Serialization in Java

Java object serialization is used to persist Java objects to a file, database, network, process or any other system. Serialization flattens objects into an ordered, or serialized stream of bytes. The ordered stream of bytes can then be read at a later time, or in another environment, to recreate the original objects.

Java serialization cannot occur for transient or static fields. Marking the field transient prevents the state from being written to the stream and from being restored during deserialization. Java provides classes to support writing objects to streams and restoring objects from streams. Only objects that support the java.io.Serializable interface or the java.io.Externalizable interface can be written to streams.

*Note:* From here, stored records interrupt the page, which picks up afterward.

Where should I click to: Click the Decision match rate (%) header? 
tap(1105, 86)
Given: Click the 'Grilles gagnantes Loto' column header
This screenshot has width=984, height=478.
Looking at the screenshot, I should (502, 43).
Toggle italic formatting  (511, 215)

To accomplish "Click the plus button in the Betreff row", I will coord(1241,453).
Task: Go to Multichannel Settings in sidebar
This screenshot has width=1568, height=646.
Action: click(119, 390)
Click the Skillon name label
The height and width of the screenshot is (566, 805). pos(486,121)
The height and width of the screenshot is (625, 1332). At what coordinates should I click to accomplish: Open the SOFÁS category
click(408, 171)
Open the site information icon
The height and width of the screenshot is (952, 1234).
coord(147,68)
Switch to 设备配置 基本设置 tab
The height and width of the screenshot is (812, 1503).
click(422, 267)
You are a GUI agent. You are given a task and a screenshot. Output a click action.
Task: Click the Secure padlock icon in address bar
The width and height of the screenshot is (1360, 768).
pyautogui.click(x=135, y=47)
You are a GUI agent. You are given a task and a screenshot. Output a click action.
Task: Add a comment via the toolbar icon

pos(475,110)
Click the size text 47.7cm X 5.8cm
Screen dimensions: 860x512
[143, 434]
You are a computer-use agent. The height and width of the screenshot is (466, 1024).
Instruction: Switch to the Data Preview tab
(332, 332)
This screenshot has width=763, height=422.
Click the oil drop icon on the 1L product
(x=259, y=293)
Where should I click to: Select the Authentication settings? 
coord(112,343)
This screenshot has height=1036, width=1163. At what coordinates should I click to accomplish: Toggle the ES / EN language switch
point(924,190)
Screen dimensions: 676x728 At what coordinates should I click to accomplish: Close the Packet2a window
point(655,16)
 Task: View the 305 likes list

public interface Serializable

The Serializable interface has no methods or fields. (Marker Interface) Only objects of classes that implement java.io.Serializable interface can be serialized or deserialized.

Transient Fields and Java Serialization

The transient keyword is a modifier applied to instance variables in a class. It specifies that the variable is not part of the persistent state of the object and thus never saved during serialization.
You can use the transient keyword to describe temporary variables, or variables that contain local information, such as a process ID or a time lapse.

Input and Output Object Streams

ObjectOutputStream is the primary output stream class that implements the ObjectOutput interface for serializing objects. ObjectInputStream is the primary input stream class that implements the ObjectInput interface for deserializing objects.
These high-level streams are each chained to a low-level stream, such as FileInputStream or FileOutputStream. The low-level streams handle the bytes of data. The writeObject method saves the state of the class by writing the individual fields to the ObjectOutputStream. The readObject method is used to deserialize the object from the object input stream.